## WHAT YOU HAVE TO DO:
Rewrite the material starting with the line that contains "is (839, 1456)." and going on through the line that contains "coord(357,511)", replacing "checkbox" with "check box" and leaving everything else unchanged.

## GIVEN ENTRIES:

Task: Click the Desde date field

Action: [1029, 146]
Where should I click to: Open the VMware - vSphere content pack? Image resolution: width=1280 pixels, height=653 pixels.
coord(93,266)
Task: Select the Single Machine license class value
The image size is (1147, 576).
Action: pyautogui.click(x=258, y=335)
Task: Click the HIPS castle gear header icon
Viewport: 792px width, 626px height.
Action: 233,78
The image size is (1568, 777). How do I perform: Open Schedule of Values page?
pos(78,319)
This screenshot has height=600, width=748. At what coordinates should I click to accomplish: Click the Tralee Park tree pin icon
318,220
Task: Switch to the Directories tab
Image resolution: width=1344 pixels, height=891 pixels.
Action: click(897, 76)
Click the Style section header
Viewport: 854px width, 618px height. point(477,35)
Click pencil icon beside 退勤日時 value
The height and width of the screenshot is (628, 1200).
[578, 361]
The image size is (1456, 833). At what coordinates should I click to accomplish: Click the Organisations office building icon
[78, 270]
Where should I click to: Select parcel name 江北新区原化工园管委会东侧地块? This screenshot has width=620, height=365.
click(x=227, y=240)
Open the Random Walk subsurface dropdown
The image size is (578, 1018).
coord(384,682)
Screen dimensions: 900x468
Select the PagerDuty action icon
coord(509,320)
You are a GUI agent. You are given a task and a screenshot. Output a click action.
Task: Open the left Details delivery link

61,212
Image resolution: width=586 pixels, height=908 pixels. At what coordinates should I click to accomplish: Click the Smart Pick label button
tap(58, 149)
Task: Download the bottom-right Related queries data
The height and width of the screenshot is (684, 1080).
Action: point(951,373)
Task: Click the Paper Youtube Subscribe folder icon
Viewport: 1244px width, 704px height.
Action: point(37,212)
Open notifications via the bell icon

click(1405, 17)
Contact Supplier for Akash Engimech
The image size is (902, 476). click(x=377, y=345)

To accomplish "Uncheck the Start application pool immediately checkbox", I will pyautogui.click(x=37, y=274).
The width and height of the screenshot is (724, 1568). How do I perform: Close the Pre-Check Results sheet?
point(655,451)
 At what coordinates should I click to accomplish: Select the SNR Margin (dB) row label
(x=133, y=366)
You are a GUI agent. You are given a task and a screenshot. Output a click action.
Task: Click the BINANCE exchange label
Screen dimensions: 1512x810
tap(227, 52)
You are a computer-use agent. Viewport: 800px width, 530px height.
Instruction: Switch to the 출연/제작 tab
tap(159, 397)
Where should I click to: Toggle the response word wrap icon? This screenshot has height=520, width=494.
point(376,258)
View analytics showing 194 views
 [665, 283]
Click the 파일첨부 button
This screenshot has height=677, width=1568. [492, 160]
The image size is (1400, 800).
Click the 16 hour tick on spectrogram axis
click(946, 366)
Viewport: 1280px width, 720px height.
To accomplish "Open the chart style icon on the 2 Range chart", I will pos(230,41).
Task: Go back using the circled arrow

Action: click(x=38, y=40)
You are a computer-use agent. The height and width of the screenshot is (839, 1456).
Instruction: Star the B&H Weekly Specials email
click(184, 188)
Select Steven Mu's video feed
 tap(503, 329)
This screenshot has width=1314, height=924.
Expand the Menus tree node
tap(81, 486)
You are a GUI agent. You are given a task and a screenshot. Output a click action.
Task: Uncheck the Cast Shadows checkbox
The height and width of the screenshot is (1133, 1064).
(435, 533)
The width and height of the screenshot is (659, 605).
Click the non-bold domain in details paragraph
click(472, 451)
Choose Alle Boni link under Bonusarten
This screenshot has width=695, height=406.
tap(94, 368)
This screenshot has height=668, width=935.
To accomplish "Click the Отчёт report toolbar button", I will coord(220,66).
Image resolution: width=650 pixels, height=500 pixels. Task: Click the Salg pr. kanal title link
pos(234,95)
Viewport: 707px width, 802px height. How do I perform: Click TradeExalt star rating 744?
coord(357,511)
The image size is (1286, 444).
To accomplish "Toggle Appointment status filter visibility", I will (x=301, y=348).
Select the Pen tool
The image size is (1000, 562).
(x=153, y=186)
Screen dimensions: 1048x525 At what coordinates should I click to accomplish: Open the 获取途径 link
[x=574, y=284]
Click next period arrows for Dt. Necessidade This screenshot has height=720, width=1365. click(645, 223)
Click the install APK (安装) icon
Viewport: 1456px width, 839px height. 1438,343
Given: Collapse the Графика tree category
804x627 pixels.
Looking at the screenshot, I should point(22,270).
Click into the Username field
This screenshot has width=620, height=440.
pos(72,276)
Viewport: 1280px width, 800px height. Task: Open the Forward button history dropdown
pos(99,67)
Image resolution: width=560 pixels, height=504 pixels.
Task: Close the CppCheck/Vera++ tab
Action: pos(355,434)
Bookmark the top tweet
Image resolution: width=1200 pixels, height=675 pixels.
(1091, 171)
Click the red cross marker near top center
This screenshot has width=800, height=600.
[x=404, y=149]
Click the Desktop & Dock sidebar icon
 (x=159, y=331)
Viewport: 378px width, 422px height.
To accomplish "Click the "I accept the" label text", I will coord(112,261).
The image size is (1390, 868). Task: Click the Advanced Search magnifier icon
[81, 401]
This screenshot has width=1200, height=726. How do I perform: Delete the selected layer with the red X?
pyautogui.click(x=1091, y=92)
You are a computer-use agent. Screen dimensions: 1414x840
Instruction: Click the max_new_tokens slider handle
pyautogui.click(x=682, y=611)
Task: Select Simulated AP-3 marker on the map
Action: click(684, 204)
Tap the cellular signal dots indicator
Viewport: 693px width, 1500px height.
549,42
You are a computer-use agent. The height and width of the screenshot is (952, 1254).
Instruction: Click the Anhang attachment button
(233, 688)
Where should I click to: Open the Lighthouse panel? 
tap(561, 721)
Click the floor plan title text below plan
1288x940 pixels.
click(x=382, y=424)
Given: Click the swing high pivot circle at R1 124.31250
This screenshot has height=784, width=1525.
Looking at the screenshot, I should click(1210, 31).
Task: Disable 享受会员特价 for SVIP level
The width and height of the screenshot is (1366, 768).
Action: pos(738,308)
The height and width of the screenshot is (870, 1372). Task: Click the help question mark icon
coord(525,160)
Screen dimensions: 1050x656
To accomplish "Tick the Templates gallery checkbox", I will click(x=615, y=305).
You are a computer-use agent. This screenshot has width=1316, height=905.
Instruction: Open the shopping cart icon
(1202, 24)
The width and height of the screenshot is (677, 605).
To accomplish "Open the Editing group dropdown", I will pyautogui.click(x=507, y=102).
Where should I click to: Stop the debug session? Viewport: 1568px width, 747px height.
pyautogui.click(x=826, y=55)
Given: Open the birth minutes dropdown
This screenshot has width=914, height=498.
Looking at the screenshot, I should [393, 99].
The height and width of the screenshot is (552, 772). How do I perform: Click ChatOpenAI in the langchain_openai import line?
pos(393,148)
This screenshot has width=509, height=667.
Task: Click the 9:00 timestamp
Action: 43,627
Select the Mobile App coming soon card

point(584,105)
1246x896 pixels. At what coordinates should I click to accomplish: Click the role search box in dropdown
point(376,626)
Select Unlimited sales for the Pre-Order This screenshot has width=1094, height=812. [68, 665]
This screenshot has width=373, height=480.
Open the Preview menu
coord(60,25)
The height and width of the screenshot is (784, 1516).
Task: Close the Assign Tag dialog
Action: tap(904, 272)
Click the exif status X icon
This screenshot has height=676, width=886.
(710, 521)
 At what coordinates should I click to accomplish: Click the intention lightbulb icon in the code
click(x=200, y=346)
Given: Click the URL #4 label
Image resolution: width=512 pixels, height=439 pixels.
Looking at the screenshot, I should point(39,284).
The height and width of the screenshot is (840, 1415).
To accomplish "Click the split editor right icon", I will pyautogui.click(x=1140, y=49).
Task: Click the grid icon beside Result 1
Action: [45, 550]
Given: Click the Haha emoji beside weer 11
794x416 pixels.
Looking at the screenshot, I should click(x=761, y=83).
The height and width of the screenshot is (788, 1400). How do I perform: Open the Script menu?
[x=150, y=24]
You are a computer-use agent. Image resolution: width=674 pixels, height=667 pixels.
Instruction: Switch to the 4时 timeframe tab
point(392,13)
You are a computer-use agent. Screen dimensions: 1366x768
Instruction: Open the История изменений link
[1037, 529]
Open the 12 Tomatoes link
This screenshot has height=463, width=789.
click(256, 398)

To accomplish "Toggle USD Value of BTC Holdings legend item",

## OUTPUT FOR THIS EXERCISE:
You are a computer-use agent. The height and width of the screenshot is (839, 1456).
Instruction: Star the B&H Weekly Specials email
click(184, 188)
Select Steven Mu's video feed
 tap(503, 329)
This screenshot has width=1314, height=924.
Expand the Menus tree node
tap(81, 486)
You are a GUI agent. You are given a task and a screenshot. Output a click action.
Task: Uncheck the Cast Shadows check box
The height and width of the screenshot is (1133, 1064).
(435, 533)
The width and height of the screenshot is (659, 605).
Click the non-bold domain in details paragraph
click(472, 451)
Choose Alle Boni link under Bonusarten
This screenshot has width=695, height=406.
tap(94, 368)
This screenshot has height=668, width=935.
To accomplish "Click the Отчёт report toolbar button", I will coord(220,66).
Image resolution: width=650 pixels, height=500 pixels. Task: Click the Salg pr. kanal title link
pos(234,95)
Viewport: 707px width, 802px height. How do I perform: Click TradeExalt star rating 744?
coord(357,511)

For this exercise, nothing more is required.